Once upon a time, when evil Ollie Cromwell ruled England, there was a boy named Kilroy Allen. Kilroy’s father, unfortunately got falsely accused of treason against Charles I--even though he had already gotten his head cut off by then-- by this guy no one knows, and was executed, but not before he told his ten-year-old son to find the man who did it and kill him someday. People were a lot more mature back then.
So Kilroy--grown up now, of course--decides he can’t just go run around as himself because the unknown guy is still after him, so he makes this plan to become a merchant named Jeremy Glennon during the day, and a highwayman at night called, the much more epic, Emerald Sword. But of course there always have to be complications! His true love, Sylvia Davies who he promised her father he would protect after he too got betrayed by the unknown guy and executed--Kilroy needs to stop making promises--is of course supposed to marry someone else. That would be that annoying dandy, Giles Claybrook, who, in actuality, Sylvia is only getting close to because Kilroy thinks that Giles’ father had something to do with the unknown guy. Thus, you understand the complications.
So time’s running out, and Kilroy doesn’t know who to turn to except...wait! Those other highwaymen around! So he searches the world over for the perfect band of comrades to help him on his mission--that’s a lie. He just found them at the pub and most volunteered by themselves.--Jeffcoat Mullins, his sidekick--because every hero has one. His more dashing rival, Roster Scarcliff who he has used as dueling practice for years, and the two real highwaymen, Thomas Blood and Claude Du Val. And, of course Sylvia wasn’t going to stay out of this, so she makes some manly duds and becomes a highwayman herself called the Scarlet Blade, which she so did not really fashion after Kilroy’s highwayman persona.
This book has all kinds of stuff, fencing, fighting, torture, revenge, true love...wait, sorry, I stole that from another famous swashbuckler*, oops. ;) But despite that, it’s also a lot like Alexandre Dumas and Rafael Sabatini and it’s way better than those vampire/wearwolf books out there so you should read this instead because it’s way better. And because Hazel can’t even spell “werwolf” because you don’t wear one apparently. Anyway, the world needs Kilroy and Sylvia. The End.

*Of course this belongs to William Goldman who wrote that lovely story The Princess Bride. Give credit where credit is due! I never steal from a fellow author. ;-)

So good night everyone! I hope to be back with more posts soon!

Slainte, Hazel


  1. I'm posting my critique of the query for "Ballad of the Highwayman" on my wordpress blog because blogger lacks formatting. The story looks like it has a fun premise, a classic historical adventure in the style of the Three Musketeers and Scaramouche.

    I saw you're already self-published, so best of luck with the ABNA contest! (PS, the book summary on Amazon is pretty good.)

  2. Thanks, John! I'll take a look at it. Thank you for stopping by!

  3. To answer your questions over at my blog:

    I'm not in the publishing industry, nor do I earn anything for doing critiques. I write. My day job is technical (where my writing is mostly emails and documentation), but I enjoy story writing for the creative outlet. My reasons for critiquing is to improve my own work. It's sometimes difficult to put distance between me and my own work, but I find it easier to get that necessary distance after I've critiqued someone else's work. Also, critiquing someone else's work also helps teach me what I like in a story. Thinking analytically about the stories I enjoy reading helps me figure out what kind of stories I want to write.

  4. PS, I'll check out the Christmas story and the novel excerpt sometime this week. Thanks for stopping by my website also!

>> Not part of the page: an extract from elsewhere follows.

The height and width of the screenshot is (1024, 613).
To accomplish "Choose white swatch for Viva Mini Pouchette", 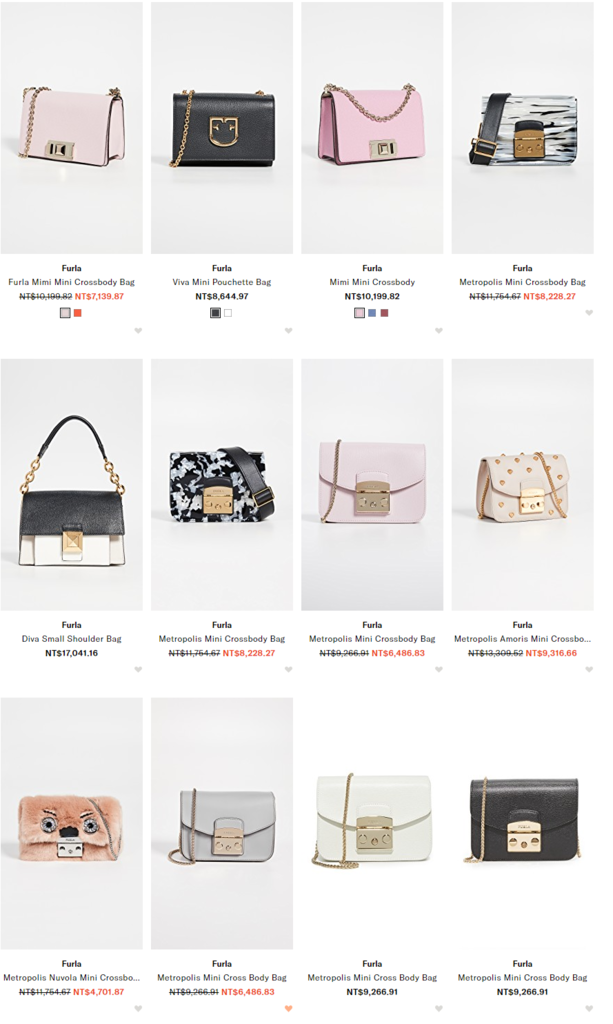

  5. I think most writers do the same thing. I know when I first really started writing, I saw books differently when I read them, and I began to think about why I liked the book and what made it so good whether characters, writing style or whatever. I also appriciate the fact that it's easier to critique someone else's work than your own. That's why I believe that no author should really write alone.

  6. "That's why I believe that no author should really write alone."

    Couldn't agree more. =)

    Anyway, good luck with your ABNA entry.